=== Begin Enclosure ===
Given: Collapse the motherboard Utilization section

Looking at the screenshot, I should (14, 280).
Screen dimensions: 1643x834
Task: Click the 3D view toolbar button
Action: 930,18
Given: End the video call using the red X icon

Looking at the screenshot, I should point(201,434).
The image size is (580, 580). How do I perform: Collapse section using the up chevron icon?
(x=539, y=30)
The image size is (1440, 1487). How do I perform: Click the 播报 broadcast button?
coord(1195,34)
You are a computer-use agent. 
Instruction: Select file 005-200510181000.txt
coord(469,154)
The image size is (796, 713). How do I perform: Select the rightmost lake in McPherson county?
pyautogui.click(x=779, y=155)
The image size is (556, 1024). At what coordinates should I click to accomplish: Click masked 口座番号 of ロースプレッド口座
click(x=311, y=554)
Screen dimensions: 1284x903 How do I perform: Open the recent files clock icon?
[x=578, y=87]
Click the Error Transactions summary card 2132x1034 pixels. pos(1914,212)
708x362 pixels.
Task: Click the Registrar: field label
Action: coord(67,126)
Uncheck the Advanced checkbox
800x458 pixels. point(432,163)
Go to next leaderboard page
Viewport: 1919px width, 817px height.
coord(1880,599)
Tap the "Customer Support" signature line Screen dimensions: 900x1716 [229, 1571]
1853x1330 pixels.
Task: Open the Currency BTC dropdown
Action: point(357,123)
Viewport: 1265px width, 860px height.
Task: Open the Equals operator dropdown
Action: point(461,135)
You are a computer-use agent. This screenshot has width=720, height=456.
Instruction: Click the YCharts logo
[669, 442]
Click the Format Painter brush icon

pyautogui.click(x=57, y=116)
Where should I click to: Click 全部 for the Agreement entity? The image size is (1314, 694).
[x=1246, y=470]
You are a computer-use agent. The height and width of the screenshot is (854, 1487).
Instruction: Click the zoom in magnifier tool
=== End Enclosure ===
Work required: Using the listing above, print the line containing "The image size is (796, 713)." and every line after it exactly, up to and including the last.

Reply to the exercise:
The image size is (796, 713). How do I perform: Select the rightmost lake in McPherson county?
pyautogui.click(x=779, y=155)
The image size is (556, 1024). At what coordinates should I click to accomplish: Click masked 口座番号 of ロースプレッド口座
click(x=311, y=554)
Screen dimensions: 1284x903 How do I perform: Open the recent files clock icon?
[x=578, y=87]
Click the Error Transactions summary card 2132x1034 pixels. pos(1914,212)
708x362 pixels.
Task: Click the Registrar: field label
Action: coord(67,126)
Uncheck the Advanced checkbox
800x458 pixels. point(432,163)
Go to next leaderboard page
Viewport: 1919px width, 817px height.
coord(1880,599)
Tap the "Customer Support" signature line Screen dimensions: 900x1716 [229, 1571]
1853x1330 pixels.
Task: Open the Currency BTC dropdown
Action: point(357,123)
Viewport: 1265px width, 860px height.
Task: Open the Equals operator dropdown
Action: point(461,135)
You are a computer-use agent. This screenshot has width=720, height=456.
Instruction: Click the YCharts logo
[669, 442]
Click the Format Painter brush icon

pyautogui.click(x=57, y=116)
Where should I click to: Click 全部 for the Agreement entity? The image size is (1314, 694).
[x=1246, y=470]
You are a computer-use agent. The height and width of the screenshot is (854, 1487).
Instruction: Click the zoom in magnifier tool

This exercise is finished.